Action item: Everything from the line containing "The image size is (1372, 890)." through the final line of the entries, both included, should be copied exactly and with nothing else; please skip pictures.

Stored data:
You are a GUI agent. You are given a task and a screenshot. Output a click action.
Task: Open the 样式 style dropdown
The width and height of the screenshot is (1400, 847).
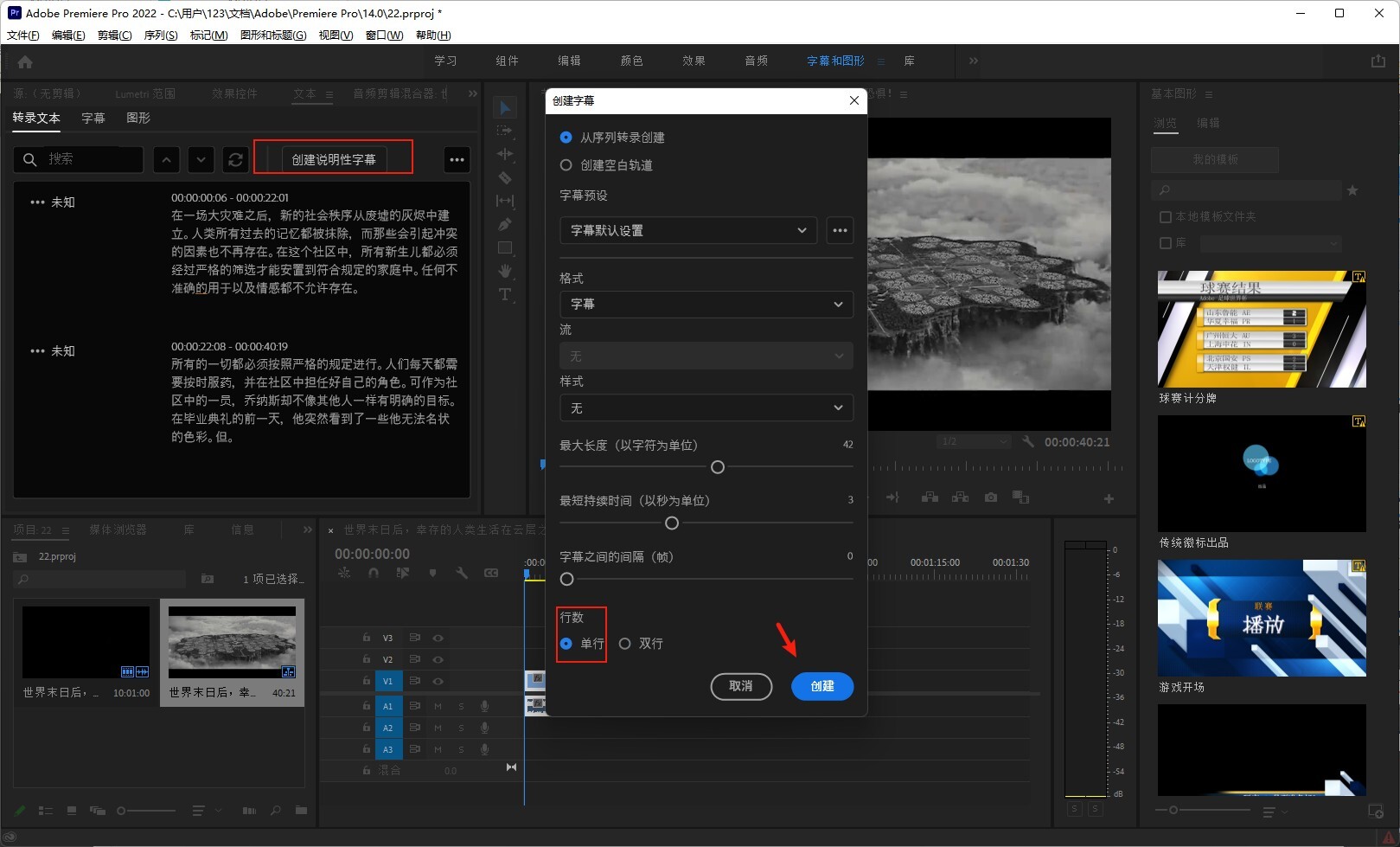point(706,407)

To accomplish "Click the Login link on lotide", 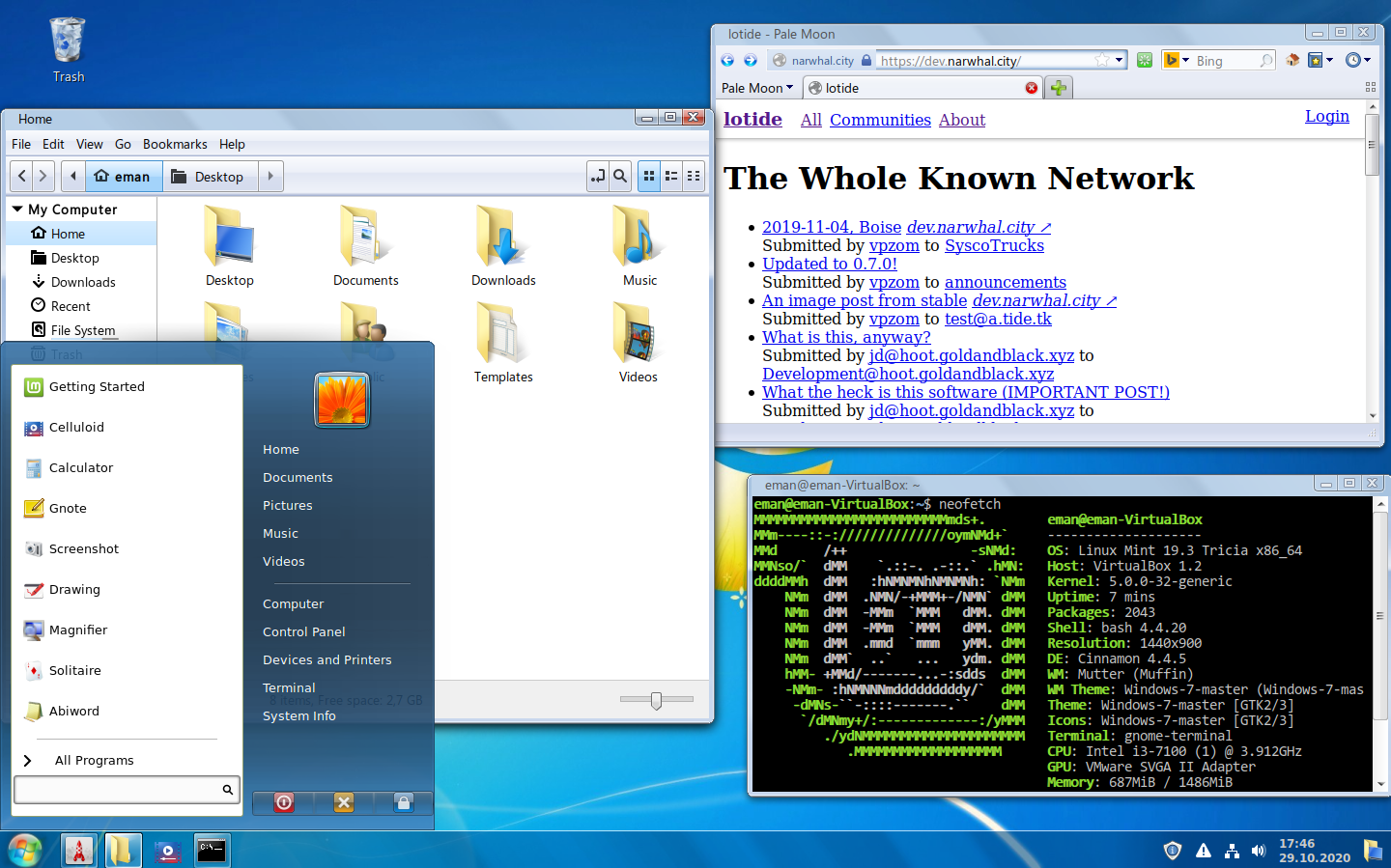I will tap(1326, 116).
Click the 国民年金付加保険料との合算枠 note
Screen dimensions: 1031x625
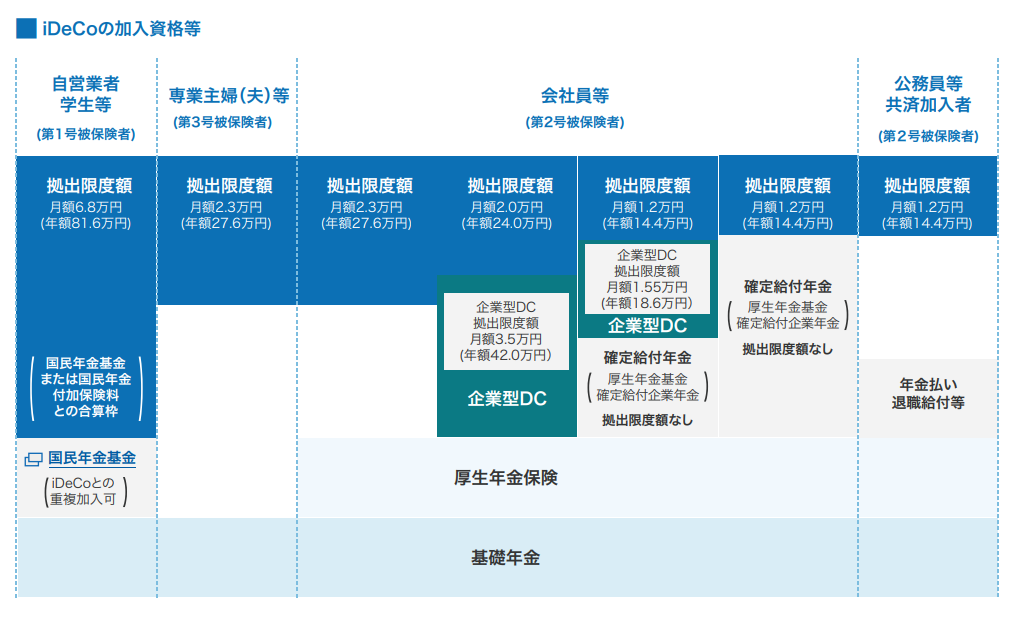(x=86, y=388)
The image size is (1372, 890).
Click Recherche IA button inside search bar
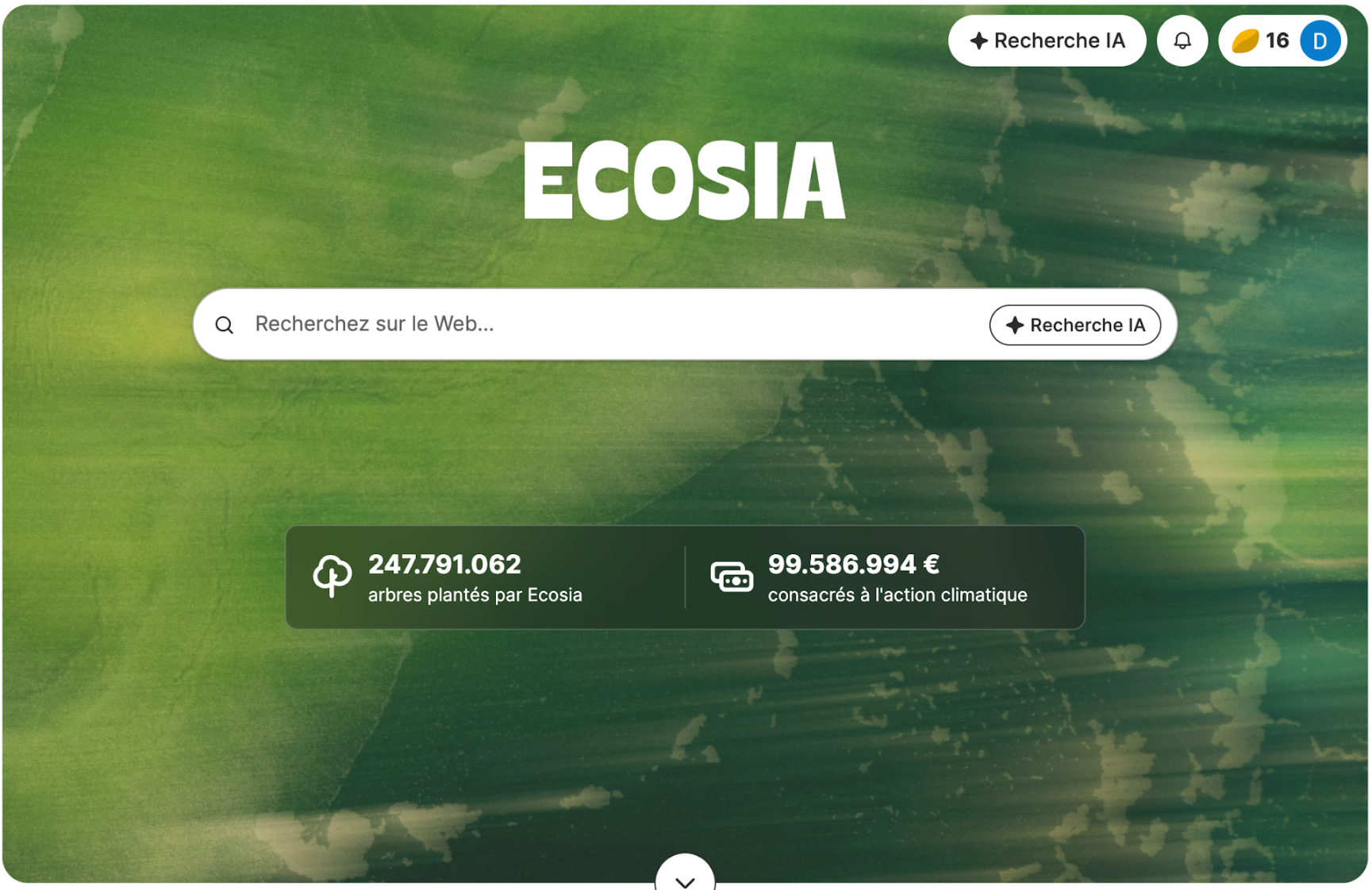point(1074,325)
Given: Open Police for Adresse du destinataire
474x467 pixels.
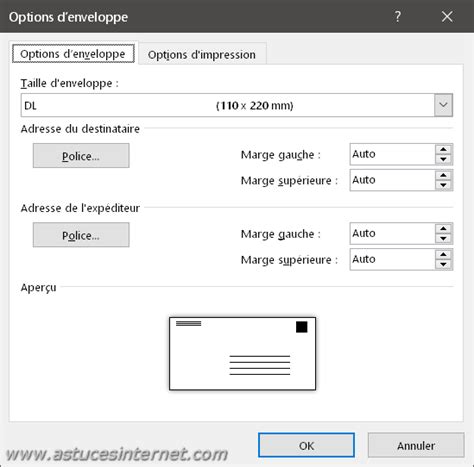Looking at the screenshot, I should point(81,156).
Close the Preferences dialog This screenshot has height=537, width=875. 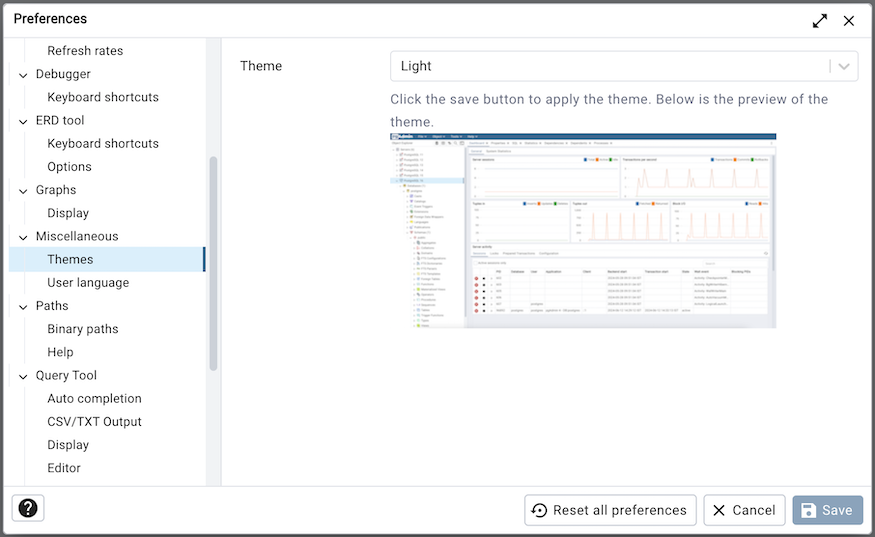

Exercise solution:
The image size is (1372, 890).
Click Recherche IA button inside search bar
point(1074,325)
Given: Open Police for Adresse du destinataire
474x467 pixels.
Looking at the screenshot, I should point(81,156).
Close the Preferences dialog This screenshot has height=537, width=875. 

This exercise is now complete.